While many countries are yet to have their first woman leader, Jacinda Ardern — who is pregnant and soon to take maternity leave — is the third woman with the top job in New Zealand.
But at a talk in London on 18 April, Ardern warned that having women leaders does not necessarily mean equality has been achieved for ordinary women.
“We have to be careful that we’re not complacent”
“I’m really conscious that even if we look like we’re winning in the high places, we’ve got to think about all the other workplaces too,” she said. “We have to be careful that we’re not complacent. Even having a female prime minister does not mean that you’ve achieved equality.”
Ardern was speaking alongside Canada’s prime minister Justin Trudeau at a gender equality Q&A with secondary school students hosted by Mayor of London Sadiq Khan.
When one student asked Ardern her opinion about discrimination against women in politics, the prime minister said that what really matters for gender equality is improving the everyday experiences of all women and helping them to tackle the challenges they face.
“I have had as many really difficult moments outside of politics as I have in it”

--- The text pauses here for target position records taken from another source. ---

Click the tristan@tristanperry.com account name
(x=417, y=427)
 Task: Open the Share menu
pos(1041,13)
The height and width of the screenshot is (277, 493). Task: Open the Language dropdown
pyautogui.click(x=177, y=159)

“Probably I have had as many really difficult moments outside of politics as I have in it,” she said.
In fact, Ardern said she has found that discrimination in her political career has often been easier to deal with than it was in other industries. “Yes, in politics I experience bits of discrimination here and there, but I have a lot of people who come in and defend me when it happens,” she said.
In previous workplaces, meanwhile, “there was nobody else but me to take it, and that was probably harder in some ways.” The gender discrimination she experienced in former jobs taught Ardern that many ordinary women don’t have the support she does today, she said.
New Zealand was the first country to give women the right to vote 125 years ago and today almost 40% of the MPs in its parliament are female — a record. Besides Ardern, it also has a female chief justice heading its judiciary and a female governor general representing its monarch.
“Does it mean the work is done? No, because what matters is the experience that women have in the workplace in everyday life,” Ardern said.
Another student asked the leaders what advice they would offer young women in politics. Ardern said the biggest barrier holding many women back was a lack of self-belief. She admitted that she herself had suffered from confidence issues and had never pictured herself as a future leader.
Trudeau agreed, and described his fight to try and get more women involved in politics. Under his administration, Canada appointed its first gender-balanced cabinet.
“I had to spend years trying to convince extraordinary women across Canada to step forward”
“In order to do that, I had to spend years trying to convince extraordinary women across Canada to step forward into politics,” he said.
“When you ask a guy if he wants to go into politics his first question is usually, ‘Why did it take you so long to ask me?’” Trudeau continued. “If you ask a woman, there’s usually a pause, and then, ‘Do you think I’m good enough?’”
“You meet these women with extraordinary CVs and backgrounds, but there’s a system that keeps them doubting they can succeed,” Trudeau said.
But the point Trudeau most emphasised throughout the talk was his belief in the critical importance of involving men and young boys in the movement for gender equality.
He said men have greater opportunities, more power and stronger voices — and therefore they must be encouraged to use that extra weight to be part of the solution.
The Trudeaus are not only teaching their daughter to believe in herself, he said, but are also teaching their sons to be feminists, advocates for gender equality and supporters of their sister.
The event was part of the Mayor of London’s #BehindEveryGreatCity campaign, which celebrates 100 years of women’s suffrage in the UK. Khan opened the discussion by referring to his guests as “two of the leading feminists in the world”.